Thanks for your comment. This conversation has been had several times. I will continue to do what is needed for the children and will see how things progress.
As for the marriage and family, will just have to see if it’s a priority for her. I have told her and shown her the impact (even the kids are telling her that they used to have a mom who came to practices and games and helped with homework) but I can’t control someone else. I know she is stressed and working hard but I am feeling the fallout along with the kids. 
And for the record I am not complaining how she does dishes or cleaning, it’s the opposite when I am doing it. She doesn’t like the way I load the dishwasher or load the bed. I could care less and am happy it’s done


----------



## Livvie

lifeistooshort said:


> I think a lot of people don't understand this....that staying home is a lifestyle that people get used to and lots of people don't want to give up
> 
> I saw this with my parents. My mom simply didn't want to work so even though she did go back to work she was still pissed off. My parents had bigger issues though and were going to divorce anyway, which they eventually did.
> 
> This one is tough because if the root issue is that she just doesn't want to work there's not a lot he can do. She may be basically protesting having to work by not doing anything else....it would be childish but I can see it happening.
> 
> It's possible that she'll eventually adjust but in the mean time I like your dinner suggestion. I'd also recommend he stop doing everything and involve the kids more in things like meals. And he may just need to cut down on what he's doing and if things don't get done then they don't get done. If they divorce he's still going to work and want dinner.
> 
> But if she isn't receptive or doesn't adjust after some more time he should think about whether he wants a partner with this mindset. It will only lead to more resentment for both of them.
> 
> If she were here I'd tell her to freaking adult up as no able bodied adult is entitled to be financially supported by another adult, and if they divorce she'll still have to work and her lifestyle will take a big hit.


This times a million. 

She sounds like an entitled princess. 

I doubt there's much you can do about that and you say you aren't looking to terminate the marriage so basically you are stuck with her princess self. At least she has revealed her core personality to you. Now you know who she is.

Written instruction a:
Put the lines of the listing into a Markdown table with the columns Row and Listing line, starting at the line that contains "The height and" and stopping after the line that contains "at that location.". Number each row and leave out any blank lines.
The forum thread has no connection to the listing that comes after it.

Collected data entries:
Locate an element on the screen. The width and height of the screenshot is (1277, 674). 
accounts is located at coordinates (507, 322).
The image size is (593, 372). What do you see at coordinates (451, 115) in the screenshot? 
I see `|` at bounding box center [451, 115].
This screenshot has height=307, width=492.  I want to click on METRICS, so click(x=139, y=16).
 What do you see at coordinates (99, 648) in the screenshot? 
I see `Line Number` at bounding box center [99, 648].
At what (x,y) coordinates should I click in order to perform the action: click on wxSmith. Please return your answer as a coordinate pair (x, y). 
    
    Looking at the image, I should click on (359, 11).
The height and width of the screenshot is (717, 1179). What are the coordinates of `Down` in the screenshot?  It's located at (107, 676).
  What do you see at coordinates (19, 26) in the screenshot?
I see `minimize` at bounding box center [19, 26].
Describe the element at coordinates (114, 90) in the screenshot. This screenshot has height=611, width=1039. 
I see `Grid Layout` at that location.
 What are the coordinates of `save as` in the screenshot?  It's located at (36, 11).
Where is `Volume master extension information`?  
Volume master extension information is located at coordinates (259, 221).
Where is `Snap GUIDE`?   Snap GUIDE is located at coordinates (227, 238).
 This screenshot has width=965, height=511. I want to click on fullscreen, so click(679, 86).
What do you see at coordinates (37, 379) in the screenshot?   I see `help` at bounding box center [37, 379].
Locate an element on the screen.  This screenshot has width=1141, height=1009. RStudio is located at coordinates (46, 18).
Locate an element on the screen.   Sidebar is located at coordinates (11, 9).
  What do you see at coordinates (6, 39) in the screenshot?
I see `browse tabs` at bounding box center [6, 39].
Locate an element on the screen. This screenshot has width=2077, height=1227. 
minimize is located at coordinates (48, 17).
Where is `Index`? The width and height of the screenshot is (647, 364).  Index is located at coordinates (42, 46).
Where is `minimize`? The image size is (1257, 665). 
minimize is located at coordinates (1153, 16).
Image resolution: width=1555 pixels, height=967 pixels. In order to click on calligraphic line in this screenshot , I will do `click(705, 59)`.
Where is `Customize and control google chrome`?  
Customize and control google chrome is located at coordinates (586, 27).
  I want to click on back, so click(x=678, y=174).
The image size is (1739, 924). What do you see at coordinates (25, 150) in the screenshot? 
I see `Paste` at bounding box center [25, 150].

Written instruction b:
Output a verbatim passage from the forum thread, starting at the words "Thanks for your" and stopping after the words "with the kids.".

Expected output a:
| Row | Listing line |
|---|---|
| 1 | The height and width of the screenshot is (717, 1179). What are the coordinates of `Down` in the screenshot?  It's located at (107, 676). |
| 2 |   What do you see at coordinates (19, 26) in the screenshot? |
| 3 | I see `minimize` at bounding box center [19, 26]. |
| 4 | Describe the element at coordinates (114, 90) in the screenshot. This screenshot has height=611, width=1039.  |
| 5 | I see `Grid Layout` at that location. |

Expected output b:
Thanks for your comment. This conversation has been had several times. I will continue to do what is needed for the children and will see how things progress.
As for the marriage and family, will just have to see if it’s a priority for her. I have told her and shown her the impact (even the kids are telling her that they used to have a mom who came to practices and games and helped with homework) but I can’t control someone else. I know she is stressed and working hard but I am feeling the fallout along with the kids.